Nvidia Diplomacy
How AI Chips Became America’s New Geopolitical Currency
By Raghu Kondori
Artificial intelligence is no longer only a technological revolution. It is becoming a geopolitical system. At the center of that system stands Jensen Huang and Nvidia.
Nvidia today occupies a unique strategic position in the emerging world order. Taiwan forms the company’s manufacturing backbone, Israel increasingly functions as one of its advanced software and networking hubs, China remains the massive market Nvidia cannot fully abandon, and the United States controls the political and regulatory gate around advanced AI chips.
This is why Huang’s presence alongside Donald Trump during discussions connected to China matters far beyond business.
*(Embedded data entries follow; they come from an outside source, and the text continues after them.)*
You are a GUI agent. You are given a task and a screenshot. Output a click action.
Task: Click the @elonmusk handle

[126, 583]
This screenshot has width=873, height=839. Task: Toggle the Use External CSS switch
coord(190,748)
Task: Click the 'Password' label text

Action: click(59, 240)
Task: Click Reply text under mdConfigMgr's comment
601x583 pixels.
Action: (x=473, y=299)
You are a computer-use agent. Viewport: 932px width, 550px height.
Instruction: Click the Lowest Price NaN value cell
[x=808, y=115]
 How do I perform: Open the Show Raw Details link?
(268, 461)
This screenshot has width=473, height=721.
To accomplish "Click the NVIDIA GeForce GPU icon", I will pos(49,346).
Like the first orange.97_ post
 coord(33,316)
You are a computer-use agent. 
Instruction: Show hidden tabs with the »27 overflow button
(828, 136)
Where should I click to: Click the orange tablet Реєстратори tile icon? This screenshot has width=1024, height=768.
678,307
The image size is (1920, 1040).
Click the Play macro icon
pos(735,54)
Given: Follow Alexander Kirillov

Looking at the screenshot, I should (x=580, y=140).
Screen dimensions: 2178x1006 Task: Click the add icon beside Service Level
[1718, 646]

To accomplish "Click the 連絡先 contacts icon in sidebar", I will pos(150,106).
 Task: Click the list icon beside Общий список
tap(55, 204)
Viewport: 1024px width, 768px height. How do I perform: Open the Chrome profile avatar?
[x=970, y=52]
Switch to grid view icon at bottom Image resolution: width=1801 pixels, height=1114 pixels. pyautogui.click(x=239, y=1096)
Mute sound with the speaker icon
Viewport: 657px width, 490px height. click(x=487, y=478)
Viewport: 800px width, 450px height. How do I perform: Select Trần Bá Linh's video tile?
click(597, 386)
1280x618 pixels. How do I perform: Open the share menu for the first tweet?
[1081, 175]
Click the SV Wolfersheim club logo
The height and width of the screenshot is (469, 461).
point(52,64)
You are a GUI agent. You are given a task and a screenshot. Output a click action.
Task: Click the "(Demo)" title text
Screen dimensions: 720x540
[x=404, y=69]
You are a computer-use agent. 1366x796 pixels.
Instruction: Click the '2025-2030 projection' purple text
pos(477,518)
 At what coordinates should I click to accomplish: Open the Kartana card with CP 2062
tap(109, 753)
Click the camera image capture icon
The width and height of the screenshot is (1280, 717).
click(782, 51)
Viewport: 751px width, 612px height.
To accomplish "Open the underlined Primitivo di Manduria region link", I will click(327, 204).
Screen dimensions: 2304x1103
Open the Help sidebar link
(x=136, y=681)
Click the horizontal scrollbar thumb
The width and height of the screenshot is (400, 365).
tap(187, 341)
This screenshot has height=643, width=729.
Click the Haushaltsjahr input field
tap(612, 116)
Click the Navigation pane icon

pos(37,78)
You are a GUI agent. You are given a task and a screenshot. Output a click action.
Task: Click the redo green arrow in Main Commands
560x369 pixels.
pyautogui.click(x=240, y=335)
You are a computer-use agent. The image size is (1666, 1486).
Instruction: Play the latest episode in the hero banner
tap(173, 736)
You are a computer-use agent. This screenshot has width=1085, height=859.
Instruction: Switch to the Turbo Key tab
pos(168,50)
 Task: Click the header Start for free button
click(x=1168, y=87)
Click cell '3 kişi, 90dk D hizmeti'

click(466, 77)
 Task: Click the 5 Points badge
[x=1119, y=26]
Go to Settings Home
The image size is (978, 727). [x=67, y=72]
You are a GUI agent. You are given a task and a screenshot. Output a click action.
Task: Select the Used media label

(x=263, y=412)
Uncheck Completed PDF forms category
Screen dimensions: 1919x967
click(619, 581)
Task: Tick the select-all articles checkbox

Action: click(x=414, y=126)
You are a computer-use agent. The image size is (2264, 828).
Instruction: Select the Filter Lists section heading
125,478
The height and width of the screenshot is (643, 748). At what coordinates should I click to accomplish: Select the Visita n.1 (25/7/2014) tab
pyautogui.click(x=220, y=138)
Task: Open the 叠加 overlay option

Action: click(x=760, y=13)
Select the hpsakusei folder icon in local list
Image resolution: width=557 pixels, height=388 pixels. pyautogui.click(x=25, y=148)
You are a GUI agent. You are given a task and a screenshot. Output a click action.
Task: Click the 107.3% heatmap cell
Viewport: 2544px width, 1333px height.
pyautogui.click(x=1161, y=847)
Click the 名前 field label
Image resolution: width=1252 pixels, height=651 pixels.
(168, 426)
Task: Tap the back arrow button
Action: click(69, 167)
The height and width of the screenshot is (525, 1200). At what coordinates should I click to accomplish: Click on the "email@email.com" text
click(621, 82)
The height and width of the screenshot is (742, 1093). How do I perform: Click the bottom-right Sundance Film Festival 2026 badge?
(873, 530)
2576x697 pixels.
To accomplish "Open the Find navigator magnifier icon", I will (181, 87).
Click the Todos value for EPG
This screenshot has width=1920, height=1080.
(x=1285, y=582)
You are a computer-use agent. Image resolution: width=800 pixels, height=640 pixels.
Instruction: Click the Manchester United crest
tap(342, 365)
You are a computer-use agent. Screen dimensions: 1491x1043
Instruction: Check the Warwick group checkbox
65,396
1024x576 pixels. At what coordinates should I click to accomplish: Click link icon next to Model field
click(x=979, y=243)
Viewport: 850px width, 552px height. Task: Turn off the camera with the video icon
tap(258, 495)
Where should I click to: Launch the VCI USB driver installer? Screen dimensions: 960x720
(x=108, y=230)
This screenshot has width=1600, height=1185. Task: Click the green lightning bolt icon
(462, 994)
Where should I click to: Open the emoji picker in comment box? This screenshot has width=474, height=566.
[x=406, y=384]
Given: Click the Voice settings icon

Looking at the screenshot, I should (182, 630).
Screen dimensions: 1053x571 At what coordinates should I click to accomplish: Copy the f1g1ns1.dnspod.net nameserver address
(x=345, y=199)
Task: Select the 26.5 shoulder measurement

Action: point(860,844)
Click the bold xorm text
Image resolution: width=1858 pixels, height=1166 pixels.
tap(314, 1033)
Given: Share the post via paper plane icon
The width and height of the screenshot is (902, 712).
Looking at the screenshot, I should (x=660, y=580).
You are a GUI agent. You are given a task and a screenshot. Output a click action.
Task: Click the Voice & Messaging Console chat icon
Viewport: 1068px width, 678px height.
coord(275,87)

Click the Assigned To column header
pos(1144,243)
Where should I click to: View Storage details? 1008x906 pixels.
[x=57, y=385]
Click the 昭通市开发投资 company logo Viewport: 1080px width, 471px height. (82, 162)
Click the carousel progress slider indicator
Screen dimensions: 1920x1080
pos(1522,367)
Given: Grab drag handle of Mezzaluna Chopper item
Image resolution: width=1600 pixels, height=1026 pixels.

AI hardware has now moved to the center of American diplomacy.
The logic is increasingly transactional. If Beijing wants broader access to Nvidia hardware and the American AI ecosystem, Washington can demand geopolitical cooperation in return. The Strait of Hormuz crisis creates exactly such an opportunity. China depends heavily on Gulf energy flows, and any prolonged maritime disruption directly harms Chinese economic interests.
In this context, advanced semiconductors become diplomatic currency.
The emerging message is straightforward: if China wants access to the engines powering the global AI revolution, Beijing must also play a stabilizing role in the Middle East and use its leverage over Iran to prevent escalation that threatens global trade and energy routes.
At the same time, Nvidia’s massive dependence on Taiwan changes the strategic meaning of the island itself. Taiwan is no longer only a territorial or ideological issue. It has become one of the core industrial foundations of the global AI economy. Any military conflict around Taiwan would now threaten not only regional stability, but the infrastructure behind the next technological era.
Israel occupies a different position in this architecture. While Taiwan manufactures the hardware foundation, Israel increasingly contributes to high-level AI research, networking systems, cybersecurity, and advanced software integration. Together, they form two essential pillars of Nvidia’s global ecosystem.
This creates a new geopolitical triangle.
Taiwan manufactures the body.
Israel strengthens the brain.
The United States controls access to the system.
China remains the market everyone wants but no one fully trusts.
The old diplomacy of the twentieth century revolved around oil pipelines, naval chokepoints, and military bases. The new diplomacy revolves around semiconductor supply chains, AI infrastructure, and computational power.
In this emerging order, Nvidia is no longer simply a company.
It is becoming a geopolitical instrument.